How many times have you made promises to someone? Definitely more than once! As parents it is really very easy to find ourselves in situations where we can make promises. Adults may consider them as trivial, and not particularly relevant phrases but in reality the saying “A promise is a promise” is absolutely true! If I make a promise, I'll keep it!
Children trust in that!
In the eyes of a child, or rather in their ears, Mum or Dad’s words are really important: if they are said by them it means that they’re absolutely true!
A child by nature trusts whatever their parents say unquestioningly; parents are great idols to imitate and their words are the truest in existence.
This trust towards parents arises naturally from the family relationship but over time it needs to be nourished in its purity, without deceit! Children do not need “white lies” or changes in reality, what matters is what happens: the closer our words get to actual reality, the more we will give our children a clear and concrete vision of the world around them.
A promise must always concern the sphere of reality, concerning the possible: an adult who promises something that cannot be fulfilled, ruins the sense of the promise as it is spoken and it becomes simply a handful of words.
Communication and trust
When we decide to tell a child something really important, when we seal a “pact” with them, when we cannot allow our words to be forgotten, or simply when we want to relate as effectively as possible, we can:
- Drop down to the child’s height, to say with our body that we are there for them;
- Seek eye contact, to communicate the importance of what we are about to say;
- Use a calm and serious tone, to confirm our choices;
- Choose a symbolic gesture (such as linking your little fingers) to seal “the pact” or make sure that the child will comply with the request.

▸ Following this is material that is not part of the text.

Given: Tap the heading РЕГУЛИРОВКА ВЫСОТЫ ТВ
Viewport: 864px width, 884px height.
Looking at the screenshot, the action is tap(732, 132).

Promising is never something superficial, even when the subject in question does not represent anything too important. When we promise and keep what we have said, we allow our children to feel safe. And it is precisely this “bubble” of security that assists the growth of that feeling of confidence, of being able to do things alone, of knowing how the world works. The trust that children place in their parents is innate, profound and intimate and it is clear that the adult here has an essential task: to set an example.
A promise is really a glue that unites and is indissoluble. In the words “I promise you” there is also a “I will do everything to make it so”: believing in this makes us invincible in the eyes of our children who, regardless of the result, will learn to always be able to count on us, as a team! Communicating firmly and gently what we can and want to do for our child is a way in which we tune in and create a unique and special interaction.
Making a promise: when should it be avoided?
It is essential that the words spoken are also kept: what is described by the terms of the promise must always be real and feasible. It is better to avoid phrases and situations that we do not have total control of, such as “today it is raining and we are bored but I promise you that it will be sunny tomorrow”; also avoid statements such as “I promise I’ll be home early from work tonight” if you do not know how your day will continue. Instead you can say “I'll do my best to be back soon!”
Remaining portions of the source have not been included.